Is the Weissean Surrogate the Latest Philosophical “Development” of the Confucian Ritual? †

by
Marina Christodoulou
1,2
1
Philosophy at Alpen-Adria Universitat Klagenfurt, 9020 Klagenfurt am Wörthersee, Austria
2
Université de Toulouse−Jean Jaurès, 5 All. Antonio Machado, 31058 Toulouse, France
Presented at the International Workshop Habits and Rituals (H&R 2021), IS4SI Summit 2021, Online, 12–19 September 2021.
Proceedings 2022, 81(1), 13; https://doi.org/10.3390/proceedings2022081013
Published: 10 March 2022

Abstract

:
What is meant by ritual (li) in the Confucian tradition—mostly Xunzi—might be said to be the root of three different concepts-“stages” or concept-“developments” in European philosophy. The first stage is the concept of habit, from the Aristotelian “hexis” to Bourdieu’s “habitus”. The second is the sign, as developed by the American Pragmatists and, in Europe, by Saussure. There is a third, relatively recent stage, as I would classify it, which is Paul Weiss’ surrogate. Weiss uses the pragmatist theorization of habit to construct his original concept of the surrogates. The above stages might be chronological in the way they appear (habit, sign, surrogate), but one does not erase the other. They have the same root—which I would like to argue is the ritual—and they build on it, while each differentiates ritual in its own way. They are distinctive concepts but, at the same time, are related to one another.

1. Introduction

What is meant by ritual (li) in the Confucian tradition—mostly as elaborated by Xunzi—might be said to be the root of three different concept-“stages” or concept-“developments” in European philosophy.
The first stage is the concept of habit, from the Aristotelian hexis to Bourdieu’s “habitus”.

[Data entries]
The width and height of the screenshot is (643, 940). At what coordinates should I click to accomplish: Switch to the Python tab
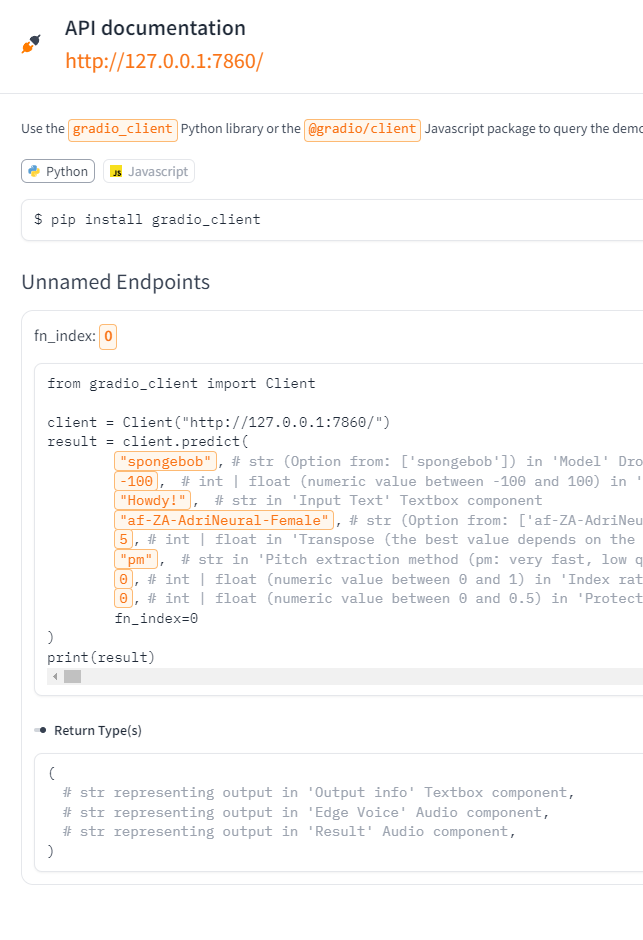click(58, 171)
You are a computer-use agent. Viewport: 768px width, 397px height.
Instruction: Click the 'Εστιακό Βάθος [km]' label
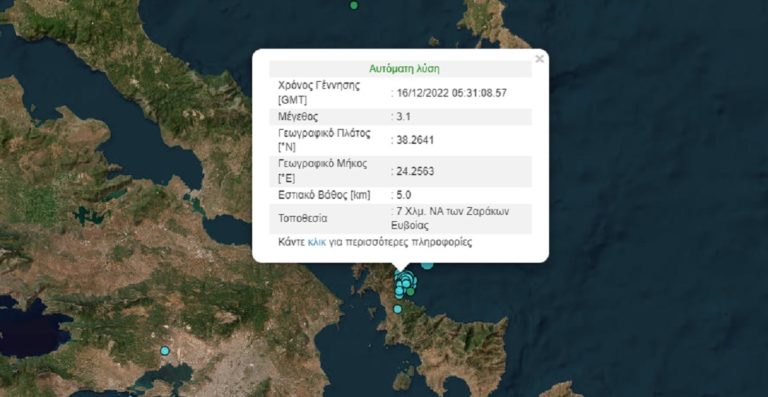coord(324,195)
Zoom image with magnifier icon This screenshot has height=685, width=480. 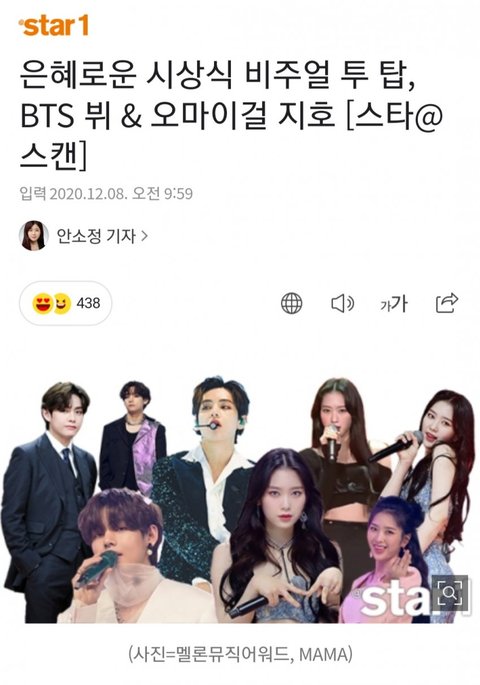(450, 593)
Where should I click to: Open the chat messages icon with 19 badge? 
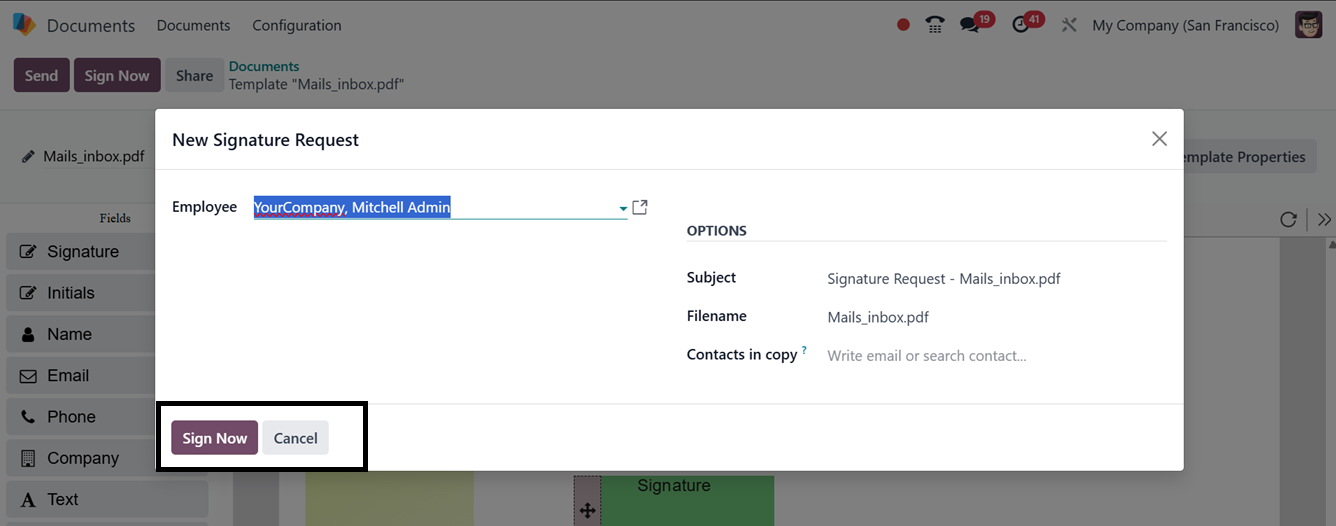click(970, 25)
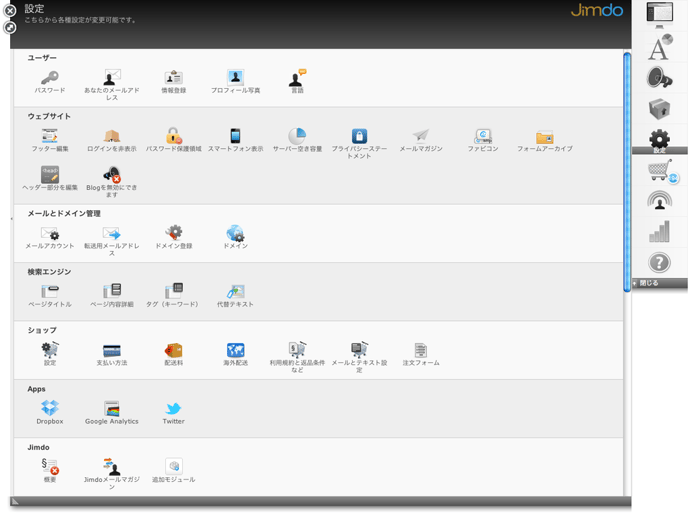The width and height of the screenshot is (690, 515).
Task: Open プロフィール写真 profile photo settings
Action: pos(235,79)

**Work instructions:**
a) Transcribe the part of the paper on Confucian ritual starting at "Is the Weissean" and ending at "12–19 September 2021.".
b) At what event was the paper on Confucian ritual presented?
c) Resume the paper on Confucian ritual from the point where it stops.

**Expected answers:**
a)
Is the Weissean Surrogate the Latest Philosophical “Development” of the Confucian Ritual? †

by
Marina Christodoulou
1,2
1
Philosophy at Alpen-Adria Universitat Klagenfurt, 9020 Klagenfurt am Wörthersee, Austria
2
Université de Toulouse−Jean Jaurès, 5 All. Antonio Machado, 31058 Toulouse, France
Presented at the International Workshop Habits and Rituals (H&R 2021), IS4SI Summit 2021, Online, 12–19 September 2021.

b) It was presented at the International Workshop Habits and Rituals (H&R 2021), IS4SI Summit 2021, held online from 12 to 19 September 2021.

c)
The second stage might be said to be the sign, as developed by the American Pragmatists (especially Peirce), and in Europe, by Saussure, in a different way.
There is a third, relatively recent stage, as I would classify it, which is Paul Weiss’ surrogate. Weiss uses the pragmatist theorization of habit, which is mostly a sign, to construct his original concept of the surrogates.
The above stages might be chronological in the way they appear (habit, sign, surrogate) but one does not erase the other. They have the same root—which I would like to argue is the ritual—and they build on it, while each differentiates ritual in its own way. They are distinctive concepts but, at the same time, are related to one another. Ritual, I think, is their conceptual root, and Chinese (Confucian) philosophy is the one place where ritual is extensively discussed philosophically. Therefore, I will start from the origins of li (ritual), then the adaptation from Chinese philosophical schools—for example, the Confucian ritual (especially Xunzi)—and show how ritual becomes habit, sign and, most recently, surrogate. The ritual is the most primitive term/concept, both chronologically and semantically. It is the simplest one, and the closest to everyday life. It connotes narrow physical practicalities, while the habit, the sign and, especially, the surrogates, end up including and connoting metaphysical theorizations.
Through the course of this investigation, I will also stress how ritual (li) and its developments are the source or origin, and the original problem and preoccupation, of all Philosophy.
Methodologically speaking, I will greatly stress the Chinese conceptualization of the ritual as li, with many of its shades and modifications through time, and thinkers; while doing so, it will be accompanied by what I call its “philosophical developments” in a comparative or other way.

2. Traditional Views of li and Their Modifications by Chinese Philosophical Schools

Humans began arriving and settling in China around 5000 B.C.A. This period, lasting about two millennia, is known as the Period of Jade. The word Jade is representative of a ritual culture developed at this time. Jades were offered for sacrifice rituals [1] (p. 448). The newly arrived people there, as in every other newfoundland, needed a connection with something to keep going, as a kind of security, a sense of belonging, team connections, and identity. This was achieved in China, as elsewhere, through the worship of ancestors and of natural spirits. First of all, these worship rituals were needed, before the formation of a people, which came much later in the agricultural times, for the formation of family ties, clans, and tribes.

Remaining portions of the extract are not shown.